Although Equ. 1 achieves the construction of local reference frames, it comes with two major problems. Firstly, it relies on normal vectors, which are often unavailable in many benchmarks (Uy et al., 2019; Geiger et al., 2012) and real-life scenarios. Despite normal estimation (Hoppe et al., 1992) is feasible, its computational cost escalates significantly with dense point clouds, and its accuracy diminishes considerably with sparse point clouds. Secondly, it involves multiple cross-product operations sequentially, which cannot be effectively parallelized in terms of tensor operations. This leads to the inevitable computational overheads.

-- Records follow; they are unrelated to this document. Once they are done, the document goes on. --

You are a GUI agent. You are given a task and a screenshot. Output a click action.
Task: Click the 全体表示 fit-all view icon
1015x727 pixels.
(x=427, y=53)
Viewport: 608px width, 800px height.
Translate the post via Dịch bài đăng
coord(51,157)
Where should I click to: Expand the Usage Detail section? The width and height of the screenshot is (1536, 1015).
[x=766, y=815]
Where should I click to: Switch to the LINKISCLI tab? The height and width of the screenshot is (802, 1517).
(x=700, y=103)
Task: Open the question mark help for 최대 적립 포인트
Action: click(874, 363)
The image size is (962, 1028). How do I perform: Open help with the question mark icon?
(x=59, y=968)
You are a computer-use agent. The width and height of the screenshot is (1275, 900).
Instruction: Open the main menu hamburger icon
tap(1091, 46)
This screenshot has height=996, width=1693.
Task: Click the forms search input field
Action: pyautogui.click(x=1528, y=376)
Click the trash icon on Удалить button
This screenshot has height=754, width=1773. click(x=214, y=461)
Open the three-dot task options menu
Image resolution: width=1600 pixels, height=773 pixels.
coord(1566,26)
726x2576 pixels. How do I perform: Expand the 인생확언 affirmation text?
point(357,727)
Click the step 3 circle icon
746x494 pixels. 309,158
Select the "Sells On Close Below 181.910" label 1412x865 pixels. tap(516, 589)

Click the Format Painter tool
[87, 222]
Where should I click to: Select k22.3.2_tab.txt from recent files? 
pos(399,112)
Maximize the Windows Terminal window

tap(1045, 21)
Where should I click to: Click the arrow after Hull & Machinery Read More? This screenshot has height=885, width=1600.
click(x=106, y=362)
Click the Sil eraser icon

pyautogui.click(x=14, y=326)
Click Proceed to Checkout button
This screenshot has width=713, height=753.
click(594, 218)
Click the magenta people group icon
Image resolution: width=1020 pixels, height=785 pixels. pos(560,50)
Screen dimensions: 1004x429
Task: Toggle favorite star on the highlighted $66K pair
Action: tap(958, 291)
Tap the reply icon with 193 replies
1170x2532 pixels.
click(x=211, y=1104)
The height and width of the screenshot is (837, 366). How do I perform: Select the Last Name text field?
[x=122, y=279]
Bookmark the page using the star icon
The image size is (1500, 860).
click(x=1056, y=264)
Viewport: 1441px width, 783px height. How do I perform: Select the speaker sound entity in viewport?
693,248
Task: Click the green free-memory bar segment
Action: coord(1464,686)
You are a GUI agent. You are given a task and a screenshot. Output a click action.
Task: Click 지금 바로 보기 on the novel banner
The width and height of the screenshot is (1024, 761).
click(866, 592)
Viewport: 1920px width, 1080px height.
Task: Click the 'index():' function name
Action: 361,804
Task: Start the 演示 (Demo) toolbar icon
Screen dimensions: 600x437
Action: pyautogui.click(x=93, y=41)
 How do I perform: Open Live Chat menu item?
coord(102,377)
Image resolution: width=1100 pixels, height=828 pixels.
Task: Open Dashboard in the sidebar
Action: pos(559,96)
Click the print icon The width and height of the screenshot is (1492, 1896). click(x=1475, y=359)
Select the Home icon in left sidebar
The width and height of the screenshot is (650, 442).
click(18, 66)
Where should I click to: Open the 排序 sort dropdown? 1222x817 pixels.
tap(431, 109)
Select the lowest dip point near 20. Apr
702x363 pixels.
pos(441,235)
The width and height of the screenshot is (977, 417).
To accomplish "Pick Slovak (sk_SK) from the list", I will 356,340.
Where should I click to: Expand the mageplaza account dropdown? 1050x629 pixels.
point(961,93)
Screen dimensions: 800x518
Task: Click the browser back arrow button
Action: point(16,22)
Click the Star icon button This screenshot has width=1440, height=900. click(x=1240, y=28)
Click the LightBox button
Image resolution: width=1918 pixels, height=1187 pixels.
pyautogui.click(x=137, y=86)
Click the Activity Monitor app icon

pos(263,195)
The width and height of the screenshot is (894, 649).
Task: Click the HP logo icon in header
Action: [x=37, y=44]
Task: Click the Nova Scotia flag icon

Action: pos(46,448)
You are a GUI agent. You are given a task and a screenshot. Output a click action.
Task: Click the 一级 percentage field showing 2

To circumvent normal estimation and overcome the computational bottlenecks, we design approximated local reference frames through Local Reference Constructor (LRCon) module. Within each cluster generated by Hierarchical Sampling module, we establish point pairs between centroid and neighboring points. For each point pair, LRCon module leverages two adjacent neighbors along with their cross-product to serve as the approximate local reference frames. Denote number of neighbors as $K$ , neighbors of centroid $\mathbf{x}_{i}$ as $\mathbf{X}_{i}=\{\mathbf{x}_{i1},\mathbf{x}_{i2},\cdots,\mathbf{x}_{iK}\}\subseteq\mathbb{R}^{K\times 3}$ . Based on this setting, we can construct the approximated local reference frame $\{\hat{\mathbf{u}},\hat{\mathbf{v}},\hat{\mathbf{w}}\}$ for point pair $\{(\mathbf{x}_{i},\mathbf{x}_{ij}),j=1,2,\cdots,K\}$ , which is defined as:

(2)

\displaystyle\begin{cases}&\hat{\mathbf{u}}=\dfrac{\mathbf{x}_{ij}^{+}-\mathbf{x}_{i}}{||\mathbf{x}_{ij}^{+}-\mathbf{x}_{i}||}\\ &\hat{\mathbf{v}}=\dfrac{\mathbf{x}_{ij}^{-}-\mathbf{x}_{i}}{||\mathbf{x}_{ij}^{-}-\mathbf{x}_{i}||}\\ &\hat{\mathbf{w}}=\dfrac{\hat{\mathbf{u}}\times\hat{\mathbf{v}}}{||\hat{\mathbf{u}}\times\hat{\mathbf{v}}||}\end{cases},

where $\mathbf{x}_{ij}^{+}$ , $\mathbf{x}_{ij}^{-}$ are the most adjacent points for $\mathbf{x}_{ij}$ in neighbor set $\mathbf{X}_{i}$ clockwise and counterclockwise. To maintain the consistency of local frame orientation, we apply clockwise cross-product (Ran et al., 2022) to compute $\hat{\mathbf{w}}$ . When setting up the approximated local reference frames, the LRCon module basically finds the adjacent neighbors from the corresponding triangles in the triangle sets, i.e., $\Delta_{1}=\{\mathbf{x}_{i},\mathbf{x}_{ij},\mathbf{x}_{ij}^{+}\}$ and $\Delta_{2}=\{\mathbf{x}_{i},\mathbf{x}_{ij},\mathbf{x}_{ij}^{-}\}$ . As mentioned earlier, the Hierarchical Sampling module can boost the quality of triangle sets, ensuring the robustness against noisy points. This implicitly guarantees the reliability of the approximated local reference frames.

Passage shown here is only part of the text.